Untuk menanggulangi masalah pembangunan yang tidak tersentralisasi, pembenahan koordinasi dengan pemerintah provinsi dan daerah sangat perlu untuk dibenahi, terutama berkaitan dengan otonomi daerah. Masih segar dalam ingatan kita, bagaimana menguatnya isu pendirian Provinsi Tapanuli mengakibatkan sebuah tragedi yang bahkan merenggut nyawa. Sempat terlontar dari Amien Rais, sebuah ide untuk membuat Indonesia menjadi negara federal. Hal inipun juga sebenarnya sulit untuk dilaksanakan di Indonesia, karena persebaran sumber daya alam yang tidak merata, sehiingga ketimpangan pembangunan di antara daerah justru akan makin terjadi. Jalan satu-satunya adalah dengan membuka partisipasi yang lebar kepada daerah, tanpa melemahkan posisi pemerintah daerah, dan mampu menjaga pengertian demokrasi itu sendiri. Mengapa saya sebut menjaga pengertian demokrasi? Karena saya melihat bahwa kasus yang terjadi di Tapanuli itu merupakan penyalahartian dari makna demokrasi, dan penyalahgunaan cara menyalurkan aspirasi. Mereka telah melangkahi prosedur yang diperlukan dalam pembentukan sebuah Provinsi, yaitu prosedur yang seharusnya melewati persetujuan dari Depdagri, DPR, dan DPD. Sebenarnya, pengadaan prosedur ini adalah sesuatu yang tepat, karena hal tersebut diperlukan untuk menimbang kelayakan sebuah daerah untuk dapat berdiri sebagai sebuah provinsi, dan juga menjadi filter agar tidak begitu mudahnya sebuah kelompok mendirikan provinsi untuk kepentingan beberapa elit. Pengajuan izin dengan prosedur untk mendirikan provinsi adalah sebuah langkah yang menggambarkan demokrasi, hanya saja pengetahuan dari masyarakat yang masih kurang. Penanggulannya adalah dengan membuat aspek demokrasi makin berjalan, pembenahan birokrasi daerah, dan melakukan sosialisasi besar-besaran.

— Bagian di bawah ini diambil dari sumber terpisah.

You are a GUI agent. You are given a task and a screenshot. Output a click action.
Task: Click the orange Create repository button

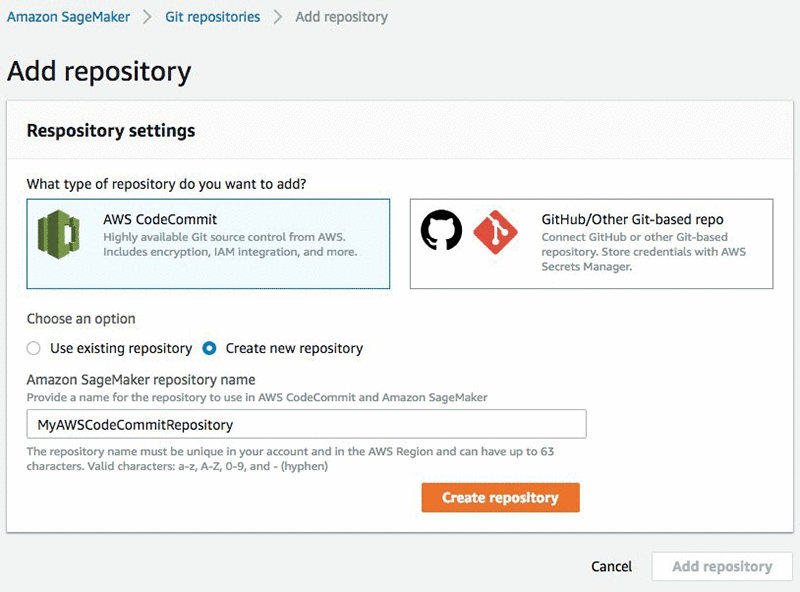(x=501, y=498)
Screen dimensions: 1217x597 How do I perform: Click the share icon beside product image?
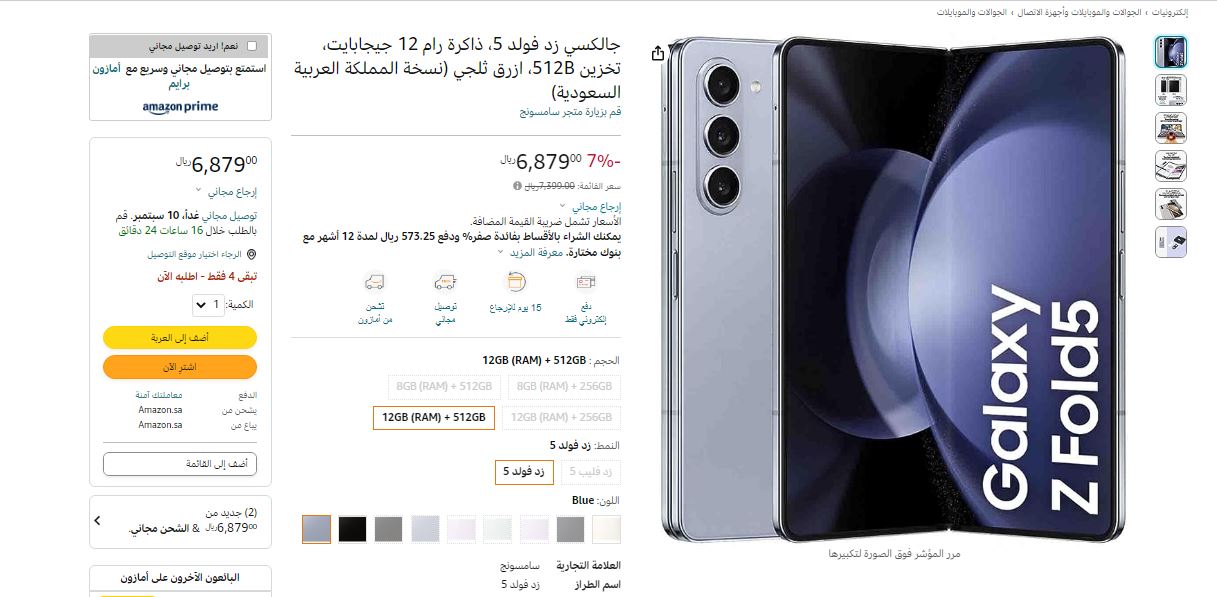[657, 53]
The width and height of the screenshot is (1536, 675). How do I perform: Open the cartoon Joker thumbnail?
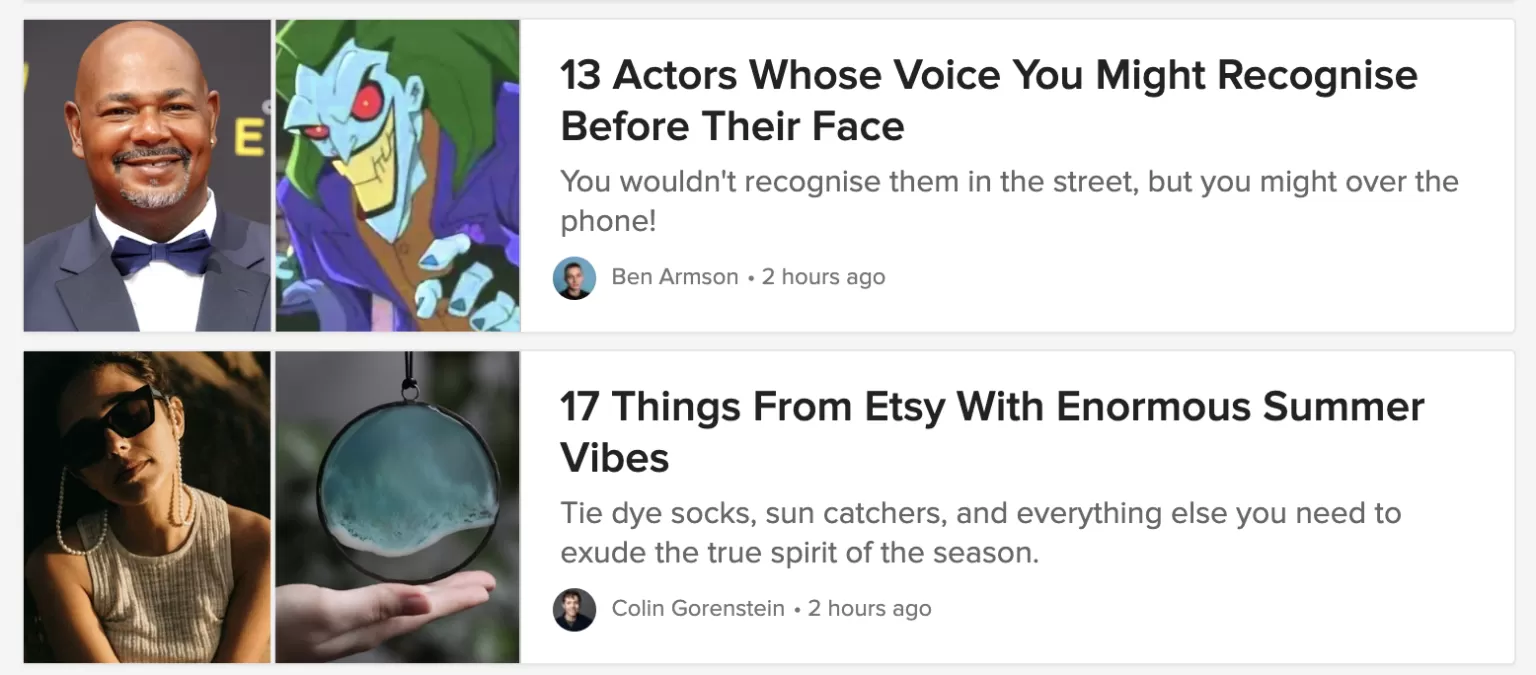pyautogui.click(x=398, y=175)
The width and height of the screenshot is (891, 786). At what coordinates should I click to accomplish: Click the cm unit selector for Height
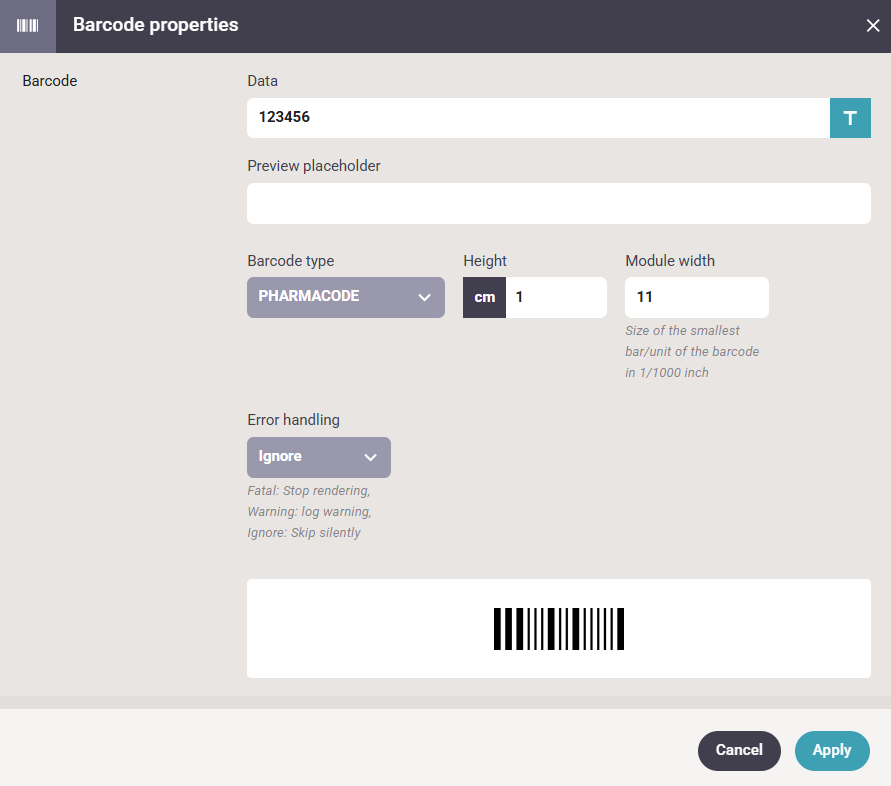(x=484, y=297)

Oleh karena itu, dengan kembali berkaca kepada pertanyaan retoris yang sudah saya ungkapkan di awal : Mana yang lebih dahulu, pembangunan ekonomi atau kestabilan politik? Saya memandang bahwa hal yang disebut belakangan merupakan prioritas utama yang perlu dilakukan saat ini. Pembangunan ekonomi memang bisa dijadikan landasan untuk membuat politik yang stabil maupun demokratis, namun akan menjadi percuma apabila suatu saat nanti negara itu akan goyah karena sistem pemerintah yang tidak satabil. Tidak stabil di sini maksudnya adalah menyisakan ruang-ruang untuk kepentingan elit, dan pada akhirnya menimbulkan pergerakan dari bawah sehingga menyebabkan jatuhnya negara tersebut, seiring dengan menurunnya kekuatan secara ekonomi.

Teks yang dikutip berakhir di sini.